14.2 OTHER SITUATIONS
There are a number of other situations in which a
court may set aside a trust; for example if it can
be shown that the trust was created under duress or
in ignorance or mistake or was procured by fraud,
misrepresentation, or undue influence, or under specific
statutory provisions.
Under BVI law, if land in the Territory is held in
trust for a non-belonger without a licence, the land
will be forfeited to the Crown.
15. SHAMS
In a very well known case in Jersey, the Rahman case,
a trust was overturned as a sham. Slightly more recently
in the UK a trust was held void for a similar reason.
Although this is a developing area of the law, the
crucial test is whether there was an intention to
create a genuine trust in the first place. If there
was an understanding between the settlor and the trustees
that, despite the terms of the trust, the trustees
would in practice administer it on the instructions
of the settlor, i.e. treating it as his personal money
box, then there is no trust. Although everything depends
on the intention when the trust was created, the way
the trust is administered may be treated as ex post
facto evidence of what the intention was in the first
place. Thus if the trustees’ file shows that
on getting a fax from the settlor requesting a payment
to be made to X, the trustees immediately make that
payment without sufficient consideration as to whether
or not this is a proper exercise of their trust powers,
this might later be adduced in evidence by someone
arguing in favour of a sham. The sham risk is increased
if the trustees refer to the settlor as their ‘customer’
or ‘client’.
The way of avoiding the sham problem is (a) to ensure
that proper advice is given to the settlor as to the
effect of the trust, and in particular that he is
relinquishing control and that the trustees are bound
to administer the trust strictly in accordance with
its terms and (b) to be meticulous in the administration
of the trust.
When the question arises of whether a trust is a sham,
the trustees must take a neutral rôle, seeking
directions from the court if necessary.

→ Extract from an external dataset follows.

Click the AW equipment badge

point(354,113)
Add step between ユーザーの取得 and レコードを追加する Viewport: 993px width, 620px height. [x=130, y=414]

Their duty
is not to argue the case for the validity of the trust
according to its apparent terms but to hold and deal
with the trust assets in whatever manner is appropriate,
depending on whether a sham is or is not established.
16.
CORE REQUIREMENTS
There has been much discussion about the core requirements
of a trust and whether certain types of provision
in a trust may be repugnant to those requirements.
The risk is that such a provision will be struck out
by the court or, in some cases indicate that (despite
its dispositive provisions) the trust is no more than
a bare trust or nomineeship for the settlor.

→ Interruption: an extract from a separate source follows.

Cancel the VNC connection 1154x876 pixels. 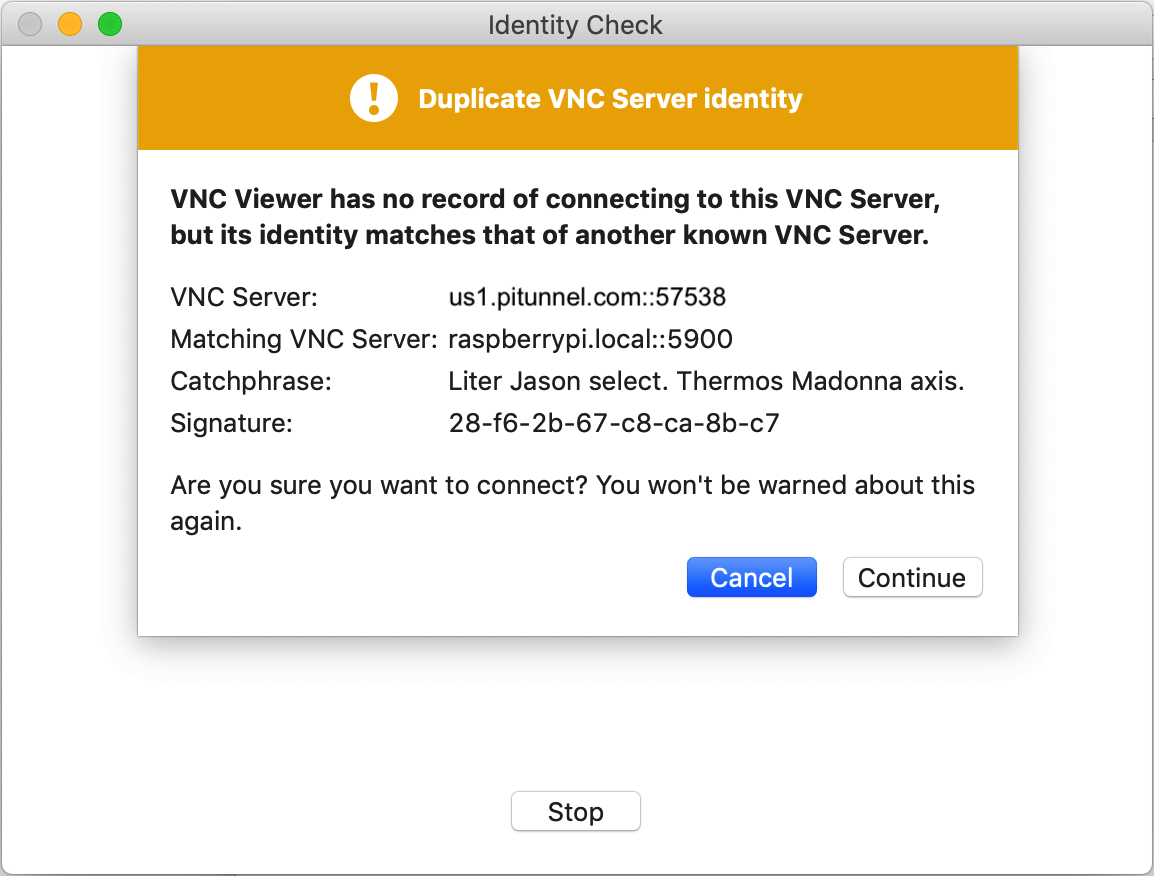[751, 578]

Some trust instruments purport to exclude, in its
entirety, the duty of trustees to provide beneficiaries
with trust accounts. This is considered to be incompatible
with a trustee’s duty of accountability, and
therefore repugnant to a trust. Certain jurisdictions
like The Bahamas and the Turks and Caicos Islands
have, however, enacted specific statutory provisions
which cover this area.
For the same reason provisions stating that only the
settlor (or the protector) can hold the trustees to
task are likely to give rise to validity concerns.
Clauses exonerating the trustees from liability may
also be struck down if they go too far; however the
English Court of Appeal made it clear in Armitage
v Nurse that an exoneration clause will stick if it
excludes everything except fraud (although some jurisdictions
have introduced laws limiting the extent to which
trustees can be exonerated).
Watch out for provisions stating that beneficiaries’
interests are unassignable. These are sometimes included
in trust instruments which have been drafted by US
lawyers, since certain US states enable ‘spendthrift’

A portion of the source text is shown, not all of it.